Insight #3: Any updated or new program will only progress and scale if that program attracts a critical mass of customers and if it establishes straightforward, consistent, achievable, measurable, and marketable success metrics.
For existing programs to make updates to support next generation procurement, a diverse, cross-industry group of customers (as well as solution providers and other stakeholders) should come together to request that a program makes certain specified updates, where they support these requests with evidence about the desirable impact of these updates along with potential performance indicators.
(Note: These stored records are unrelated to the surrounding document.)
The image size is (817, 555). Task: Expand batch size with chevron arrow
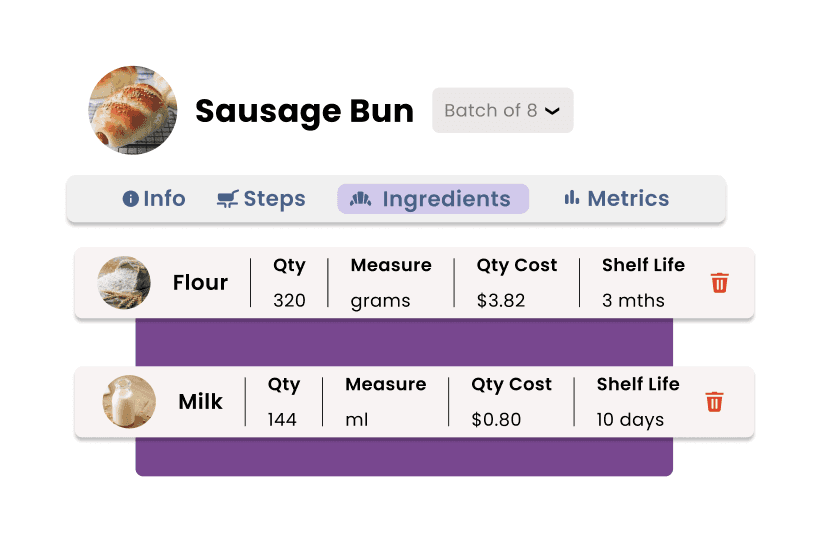tap(552, 111)
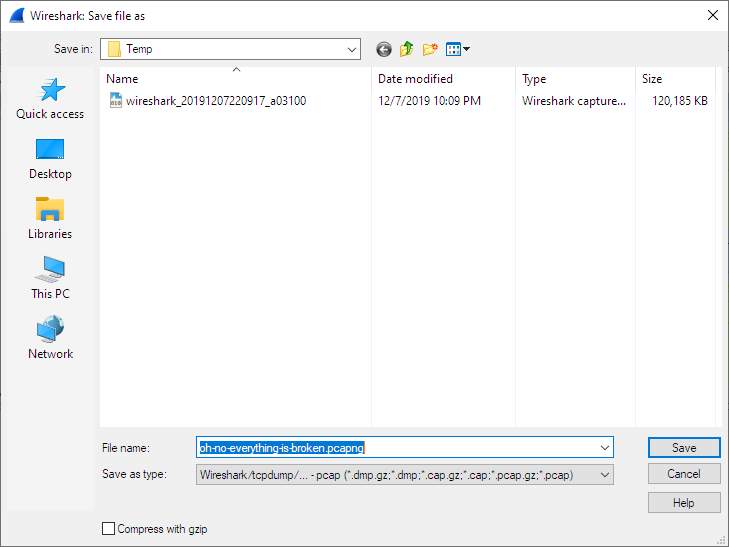Expand the Save as type dropdown
The image size is (729, 547).
604,475
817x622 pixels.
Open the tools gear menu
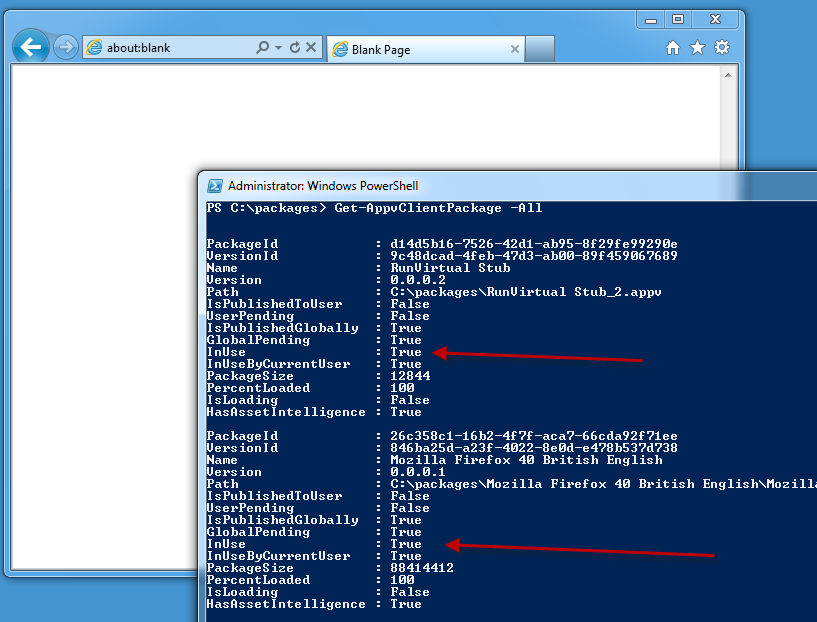tap(721, 48)
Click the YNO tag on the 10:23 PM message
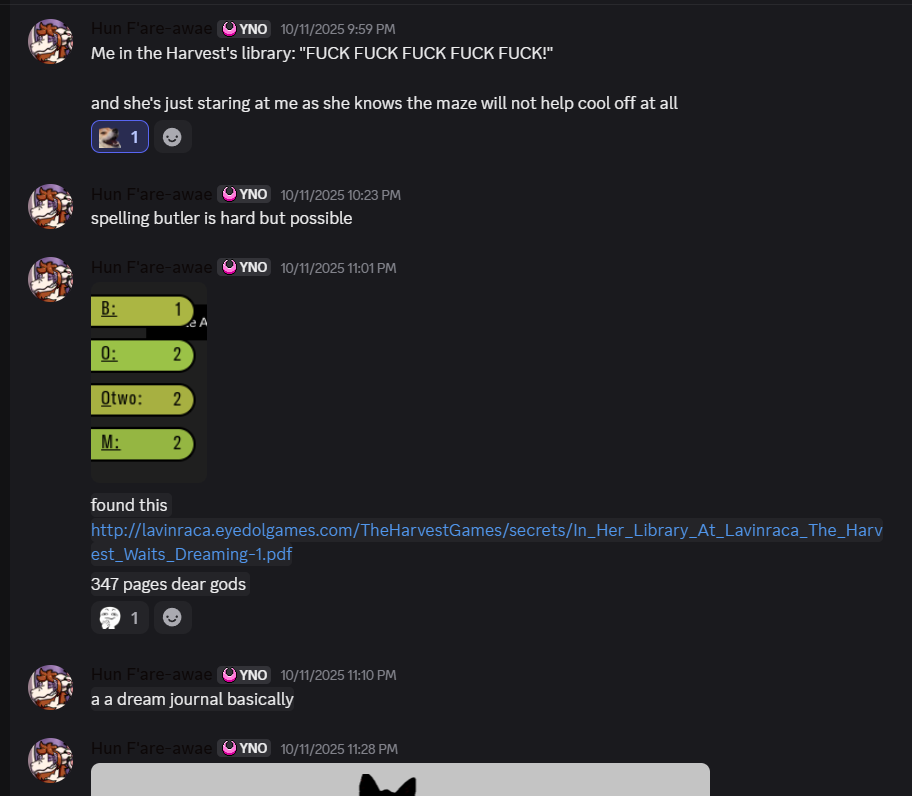Viewport: 912px width, 796px height. pos(244,194)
These requests should leverage the existing technical group and advisory procedures for making program updates.
For new programs to form, it is important that any new program doesn’t compete with existing programs (to avoid market confusion) and establishes credible goal-setting criteria grounded in grid decarbonization impact. New programs will only scale if they make program success straightforward, consistent, achievable, measurable, and marketable for customers and if they reach a critical mass of diverse customers early to form a community.
These insights will inform the forthcoming NextGen Activator Community Guide that CEBI will publish in late September that maps the updates needed to the current voluntary CFE market system and the roles and implementation pathways among key market system stakeholders to activate next generation procurement. CEBI is holding two more workshops in August in the NextGen Activator series before publishing this Guide.